**Required action:** Please repeat nothing except the lines from the one containing "Given: Open the e-Belge Bilgileri tab" through the end of the records, exactly and without pictures.

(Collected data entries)
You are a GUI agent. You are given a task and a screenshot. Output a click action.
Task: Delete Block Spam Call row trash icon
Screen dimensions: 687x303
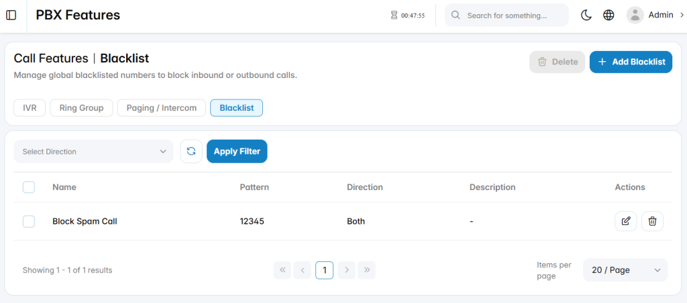652,221
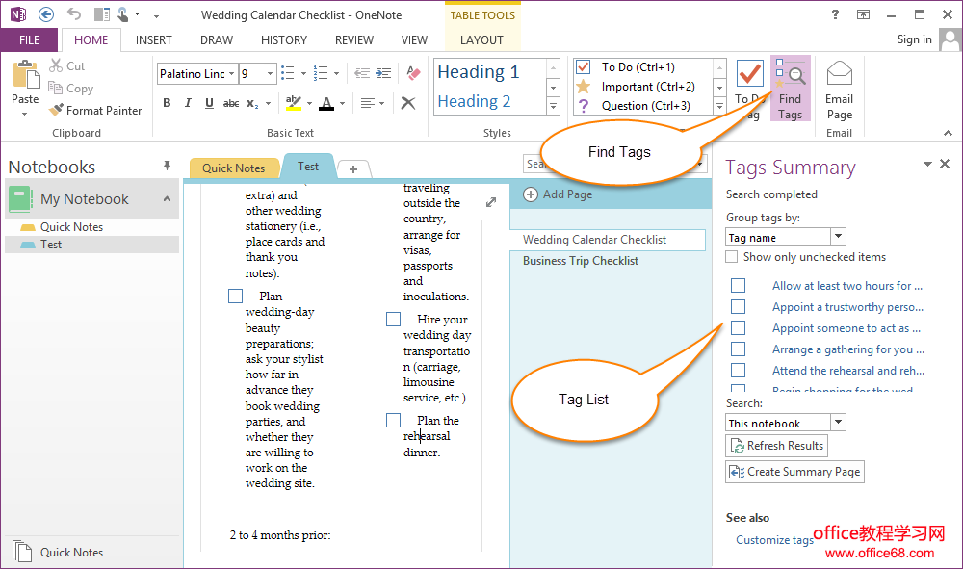Expand the Search scope 'This notebook' dropdown

(838, 423)
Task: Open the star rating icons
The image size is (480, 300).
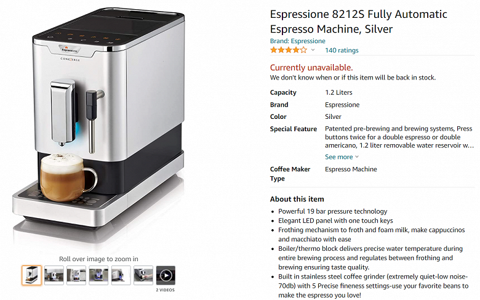Action: click(x=289, y=50)
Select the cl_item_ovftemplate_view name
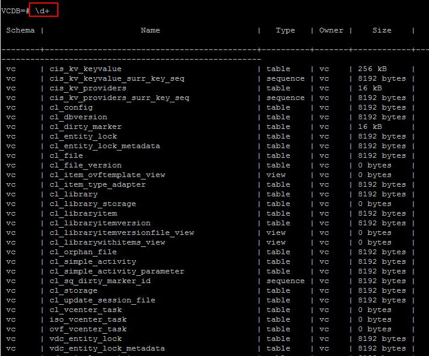The image size is (429, 356). [x=107, y=175]
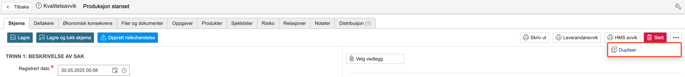685x77 pixels.
Task: Click the HMS avvik print button
Action: (x=622, y=38)
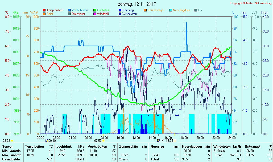Viewport: 273px width, 162px height.
Task: Click the orange Solar legend square
Action: pos(44,14)
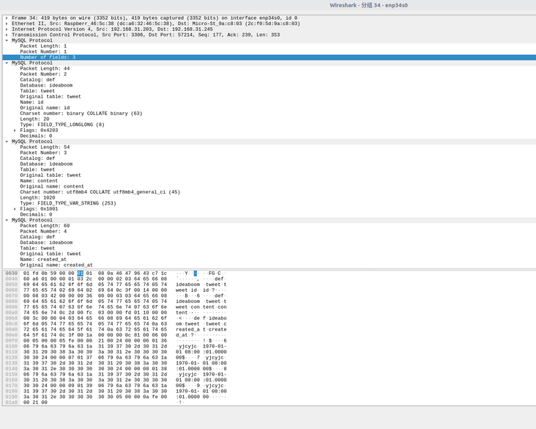Screen dimensions: 536x429
Task: Select the Packet Length: 44 field
Action: (45, 69)
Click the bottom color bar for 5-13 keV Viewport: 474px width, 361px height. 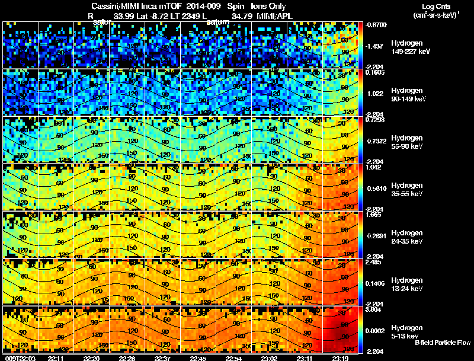tap(360, 330)
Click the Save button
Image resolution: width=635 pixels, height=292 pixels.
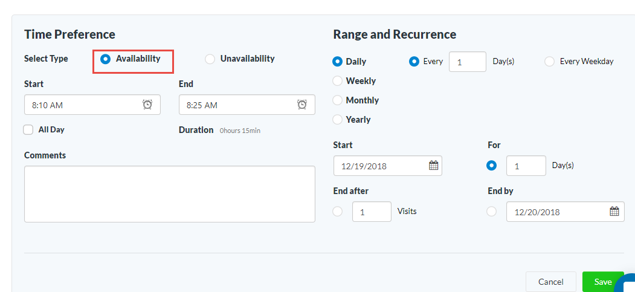pos(602,282)
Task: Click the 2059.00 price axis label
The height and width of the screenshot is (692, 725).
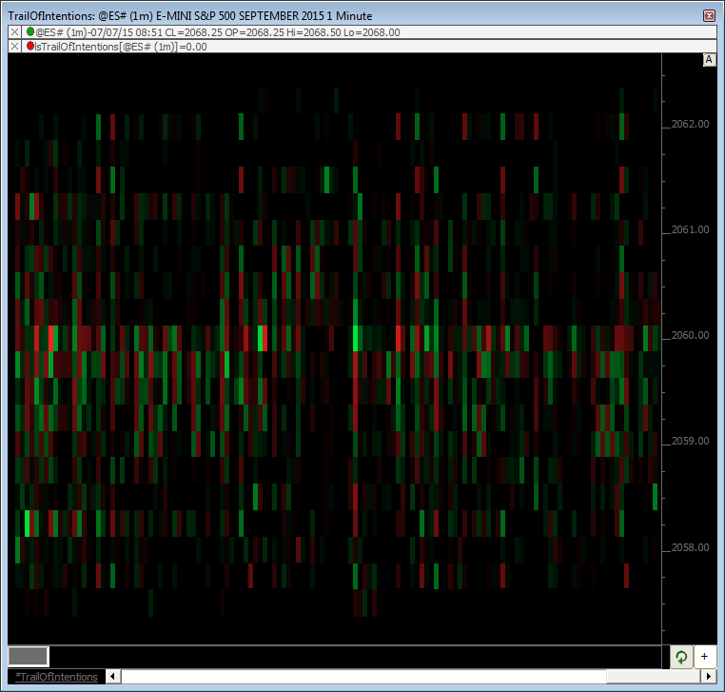Action: 690,441
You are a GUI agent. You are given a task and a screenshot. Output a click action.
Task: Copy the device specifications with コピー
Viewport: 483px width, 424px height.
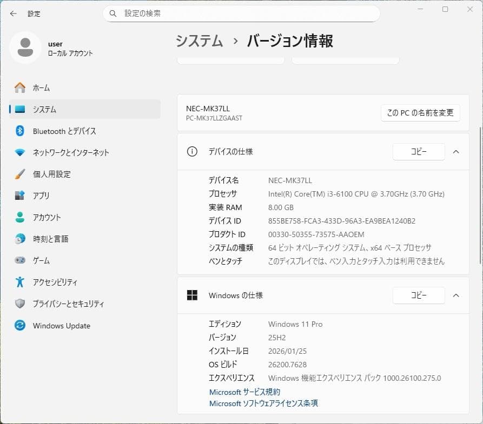coord(418,152)
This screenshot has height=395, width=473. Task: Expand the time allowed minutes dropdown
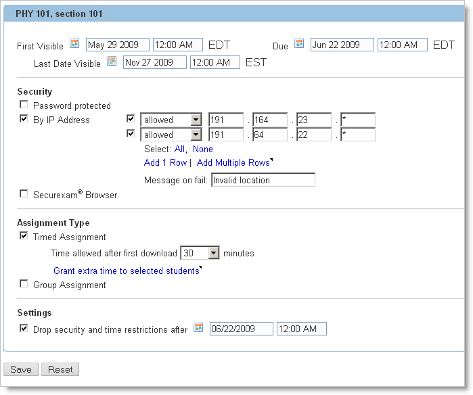(x=214, y=253)

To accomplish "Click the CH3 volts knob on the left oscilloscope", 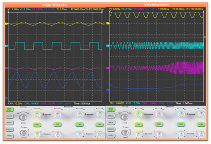I will (x=79, y=114).
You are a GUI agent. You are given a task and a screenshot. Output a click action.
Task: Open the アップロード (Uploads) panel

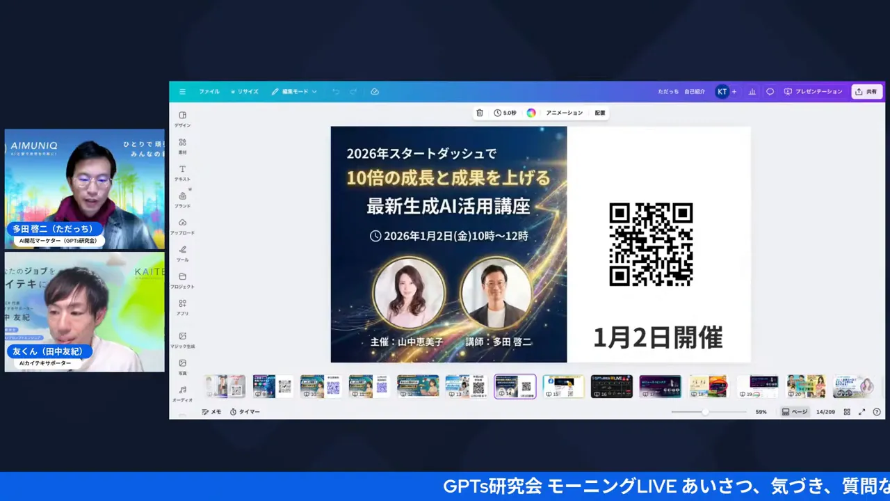[182, 227]
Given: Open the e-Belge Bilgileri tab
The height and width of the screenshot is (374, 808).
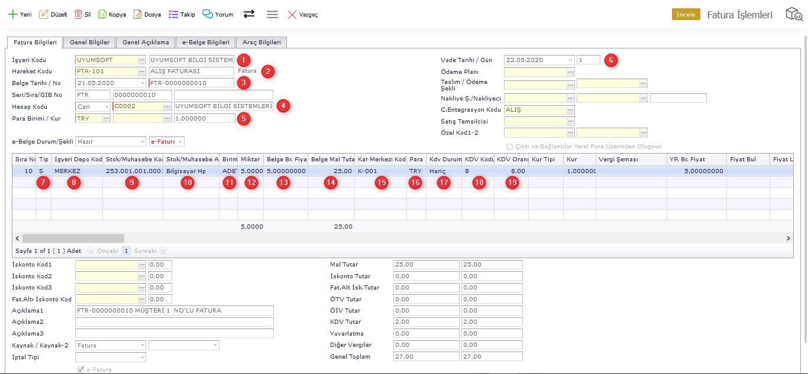Looking at the screenshot, I should [205, 43].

**Written reply:**
Given: Open the e-Belge Bilgileri tab
The height and width of the screenshot is (374, 808).
Looking at the screenshot, I should [205, 43].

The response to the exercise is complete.